ACTIVITY:
Count the lines below that contain the word "computer", and report only that number.

DATA PROVIDED Start Marker

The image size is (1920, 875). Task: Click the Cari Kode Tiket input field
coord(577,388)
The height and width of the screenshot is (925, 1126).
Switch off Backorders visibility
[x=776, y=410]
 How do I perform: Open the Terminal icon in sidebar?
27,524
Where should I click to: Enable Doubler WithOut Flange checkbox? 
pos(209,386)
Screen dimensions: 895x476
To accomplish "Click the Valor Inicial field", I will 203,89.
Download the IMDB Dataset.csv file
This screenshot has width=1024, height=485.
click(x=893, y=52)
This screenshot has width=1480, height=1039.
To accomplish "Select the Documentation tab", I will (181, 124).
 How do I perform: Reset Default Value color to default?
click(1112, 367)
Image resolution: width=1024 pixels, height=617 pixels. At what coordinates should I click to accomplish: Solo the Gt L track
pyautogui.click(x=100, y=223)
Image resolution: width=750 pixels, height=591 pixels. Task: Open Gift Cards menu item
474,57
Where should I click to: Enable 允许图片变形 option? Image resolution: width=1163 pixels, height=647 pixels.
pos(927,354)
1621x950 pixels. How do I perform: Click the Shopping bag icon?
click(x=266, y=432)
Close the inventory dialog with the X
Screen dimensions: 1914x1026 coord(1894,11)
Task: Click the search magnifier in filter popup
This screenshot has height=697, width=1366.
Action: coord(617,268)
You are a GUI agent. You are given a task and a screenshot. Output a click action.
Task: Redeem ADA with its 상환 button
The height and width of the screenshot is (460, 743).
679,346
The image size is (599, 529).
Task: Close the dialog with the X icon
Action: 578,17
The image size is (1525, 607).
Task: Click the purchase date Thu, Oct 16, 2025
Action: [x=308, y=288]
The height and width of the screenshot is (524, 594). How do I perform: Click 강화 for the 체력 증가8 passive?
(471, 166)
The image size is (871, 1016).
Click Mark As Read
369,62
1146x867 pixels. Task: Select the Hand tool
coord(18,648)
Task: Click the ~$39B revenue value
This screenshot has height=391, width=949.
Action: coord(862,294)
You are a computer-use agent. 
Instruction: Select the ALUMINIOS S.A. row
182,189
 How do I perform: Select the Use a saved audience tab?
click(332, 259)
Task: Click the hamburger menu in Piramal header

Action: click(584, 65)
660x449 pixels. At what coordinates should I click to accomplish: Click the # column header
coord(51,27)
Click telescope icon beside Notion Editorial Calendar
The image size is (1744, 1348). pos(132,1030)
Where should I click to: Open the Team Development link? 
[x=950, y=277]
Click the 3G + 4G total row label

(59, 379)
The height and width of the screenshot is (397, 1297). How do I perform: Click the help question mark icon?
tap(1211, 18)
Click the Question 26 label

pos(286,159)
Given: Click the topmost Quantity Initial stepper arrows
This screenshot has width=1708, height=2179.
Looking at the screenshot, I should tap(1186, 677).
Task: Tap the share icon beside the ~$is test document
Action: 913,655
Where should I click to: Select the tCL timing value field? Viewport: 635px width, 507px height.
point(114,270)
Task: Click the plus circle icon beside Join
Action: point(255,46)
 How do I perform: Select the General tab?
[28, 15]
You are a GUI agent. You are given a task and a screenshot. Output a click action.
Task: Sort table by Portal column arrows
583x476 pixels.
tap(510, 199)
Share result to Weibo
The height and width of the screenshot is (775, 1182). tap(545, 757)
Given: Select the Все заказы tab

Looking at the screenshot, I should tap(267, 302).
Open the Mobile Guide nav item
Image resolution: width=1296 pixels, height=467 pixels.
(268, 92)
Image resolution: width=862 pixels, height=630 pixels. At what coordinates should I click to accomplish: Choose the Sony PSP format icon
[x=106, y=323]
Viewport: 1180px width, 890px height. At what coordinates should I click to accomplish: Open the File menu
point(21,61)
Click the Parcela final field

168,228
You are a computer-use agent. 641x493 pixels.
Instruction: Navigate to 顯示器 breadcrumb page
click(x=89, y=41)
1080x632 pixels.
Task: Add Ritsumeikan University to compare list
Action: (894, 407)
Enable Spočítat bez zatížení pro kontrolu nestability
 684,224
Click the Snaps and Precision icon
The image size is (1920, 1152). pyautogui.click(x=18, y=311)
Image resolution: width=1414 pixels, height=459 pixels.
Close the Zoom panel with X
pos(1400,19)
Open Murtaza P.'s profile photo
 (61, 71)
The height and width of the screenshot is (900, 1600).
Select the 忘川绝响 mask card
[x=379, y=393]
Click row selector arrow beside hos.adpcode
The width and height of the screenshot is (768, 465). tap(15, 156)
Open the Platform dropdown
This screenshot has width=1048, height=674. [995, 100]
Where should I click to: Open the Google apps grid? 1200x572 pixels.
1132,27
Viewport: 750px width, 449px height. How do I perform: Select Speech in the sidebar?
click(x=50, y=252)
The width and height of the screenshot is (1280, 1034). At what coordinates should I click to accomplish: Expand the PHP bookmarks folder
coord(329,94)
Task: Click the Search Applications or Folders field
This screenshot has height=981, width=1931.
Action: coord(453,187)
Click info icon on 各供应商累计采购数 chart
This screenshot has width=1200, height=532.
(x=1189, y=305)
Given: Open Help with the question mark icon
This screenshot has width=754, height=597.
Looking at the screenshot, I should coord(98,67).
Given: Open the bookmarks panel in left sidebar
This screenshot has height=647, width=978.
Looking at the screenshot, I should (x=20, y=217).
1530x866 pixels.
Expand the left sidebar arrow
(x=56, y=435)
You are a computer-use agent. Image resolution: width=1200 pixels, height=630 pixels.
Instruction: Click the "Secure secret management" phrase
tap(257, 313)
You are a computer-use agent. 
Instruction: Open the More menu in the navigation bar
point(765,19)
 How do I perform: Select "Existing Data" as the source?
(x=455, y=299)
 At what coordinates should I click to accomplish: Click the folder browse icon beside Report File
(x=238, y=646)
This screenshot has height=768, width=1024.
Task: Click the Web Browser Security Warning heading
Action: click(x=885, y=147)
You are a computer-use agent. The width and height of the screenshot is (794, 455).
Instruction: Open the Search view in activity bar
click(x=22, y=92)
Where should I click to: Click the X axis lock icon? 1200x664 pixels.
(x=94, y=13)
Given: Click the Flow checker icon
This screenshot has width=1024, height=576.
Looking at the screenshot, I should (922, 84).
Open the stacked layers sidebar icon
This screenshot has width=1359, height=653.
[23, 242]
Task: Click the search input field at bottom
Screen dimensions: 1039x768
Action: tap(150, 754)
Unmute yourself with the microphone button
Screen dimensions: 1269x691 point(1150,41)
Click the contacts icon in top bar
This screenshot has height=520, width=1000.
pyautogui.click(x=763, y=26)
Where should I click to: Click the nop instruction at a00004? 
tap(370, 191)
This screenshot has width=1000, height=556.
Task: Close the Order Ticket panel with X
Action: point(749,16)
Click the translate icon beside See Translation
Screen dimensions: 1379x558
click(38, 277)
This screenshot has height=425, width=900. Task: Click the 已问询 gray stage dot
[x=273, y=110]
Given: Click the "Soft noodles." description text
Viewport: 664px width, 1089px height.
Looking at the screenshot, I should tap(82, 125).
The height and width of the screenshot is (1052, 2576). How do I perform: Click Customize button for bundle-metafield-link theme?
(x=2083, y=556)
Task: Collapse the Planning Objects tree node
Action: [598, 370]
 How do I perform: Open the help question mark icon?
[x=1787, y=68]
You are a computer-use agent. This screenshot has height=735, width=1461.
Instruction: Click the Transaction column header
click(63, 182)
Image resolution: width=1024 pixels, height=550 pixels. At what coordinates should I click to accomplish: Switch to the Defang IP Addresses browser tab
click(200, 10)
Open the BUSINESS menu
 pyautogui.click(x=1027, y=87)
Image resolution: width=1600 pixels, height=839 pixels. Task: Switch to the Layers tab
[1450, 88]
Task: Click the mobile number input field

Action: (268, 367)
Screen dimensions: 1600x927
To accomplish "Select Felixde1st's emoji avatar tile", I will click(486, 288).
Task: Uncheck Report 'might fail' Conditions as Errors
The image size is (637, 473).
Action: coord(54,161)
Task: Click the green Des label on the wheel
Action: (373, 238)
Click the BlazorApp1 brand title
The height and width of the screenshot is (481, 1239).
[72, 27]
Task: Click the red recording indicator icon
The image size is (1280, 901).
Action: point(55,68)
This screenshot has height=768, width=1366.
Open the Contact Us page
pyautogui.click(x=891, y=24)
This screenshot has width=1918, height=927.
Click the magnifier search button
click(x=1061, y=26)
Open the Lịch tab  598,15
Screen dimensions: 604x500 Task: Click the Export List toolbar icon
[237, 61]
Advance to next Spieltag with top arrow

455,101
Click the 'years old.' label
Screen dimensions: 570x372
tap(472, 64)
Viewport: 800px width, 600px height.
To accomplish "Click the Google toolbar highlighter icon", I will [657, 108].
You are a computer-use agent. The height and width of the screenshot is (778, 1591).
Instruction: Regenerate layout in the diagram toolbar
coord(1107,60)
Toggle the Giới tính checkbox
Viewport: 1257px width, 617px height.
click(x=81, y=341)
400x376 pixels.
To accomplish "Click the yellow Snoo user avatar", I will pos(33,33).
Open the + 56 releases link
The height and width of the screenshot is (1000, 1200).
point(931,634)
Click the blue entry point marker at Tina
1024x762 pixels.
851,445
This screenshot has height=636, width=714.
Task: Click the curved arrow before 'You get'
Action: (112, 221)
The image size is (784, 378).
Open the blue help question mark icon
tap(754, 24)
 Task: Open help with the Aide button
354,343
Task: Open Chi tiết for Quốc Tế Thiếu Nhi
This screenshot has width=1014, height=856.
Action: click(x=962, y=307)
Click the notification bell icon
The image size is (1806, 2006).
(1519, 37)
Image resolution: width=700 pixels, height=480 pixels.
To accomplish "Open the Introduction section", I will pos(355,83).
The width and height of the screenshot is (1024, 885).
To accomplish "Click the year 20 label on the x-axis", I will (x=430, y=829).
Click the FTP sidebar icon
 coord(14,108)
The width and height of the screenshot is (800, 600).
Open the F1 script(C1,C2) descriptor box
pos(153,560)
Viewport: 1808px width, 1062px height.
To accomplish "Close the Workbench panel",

DATA PROVIDED End Marker

ANSWER TO THIS EXERCISE:
7